Does legal tobacco and alcohol harm them in the long run? Most likely, but nobody can argue that a teenager (who’s only a teenager for 7 years), does irreparable damage to his body on such a large scale that it pales in comparison to the damage done in his remaining 50 years of life where they’re uninhibited by purchasing age laws. If anything, it’s quite the opposite. The younger the kid, the more springy and elastic they are. Any minor neurological damage done before age 25 has an exceptionally good chance of being repaired, among other reasons, because neuronal axons still get myelinated, thus showing mitotic cycles in otherwise mitotically-inactive cells. Thus, if you wanted to protect the most people, you’d do the exact opposite of how things stand today—legalize cigarettes and tobacco for anyone UNDER the age of 21, while making it illegal for people OVER the age of 21.
Thus, the way I see it, give the little shits alcohol and tobacco. They’ve been able to do it for the last 300 years—all during the time that this country was developing into the glory it is today—and everything so far has turned out fine… until they were outlawed.

■ Source information

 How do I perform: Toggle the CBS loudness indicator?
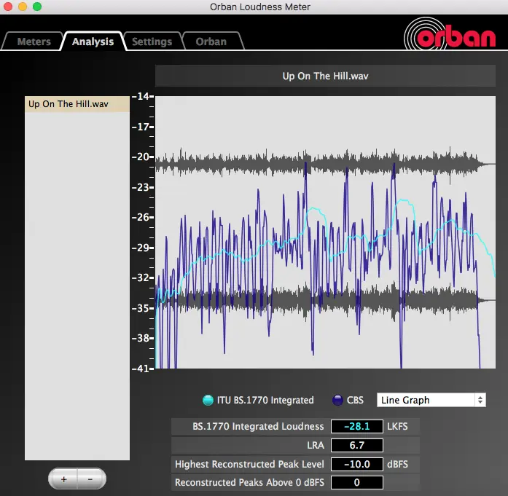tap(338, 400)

* * *

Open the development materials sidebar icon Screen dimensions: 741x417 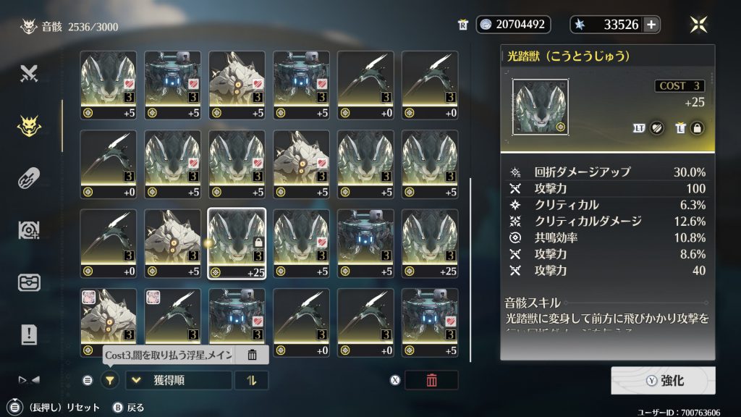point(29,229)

■ What the exercise asks
Translate this sentence from the passage on tobacco and alcohol age laws into Spanish: "The younger the kid, the more springy and elastic they are."

■ Result of this task
Cuanto más joven es el chico, más flexible y elástico es.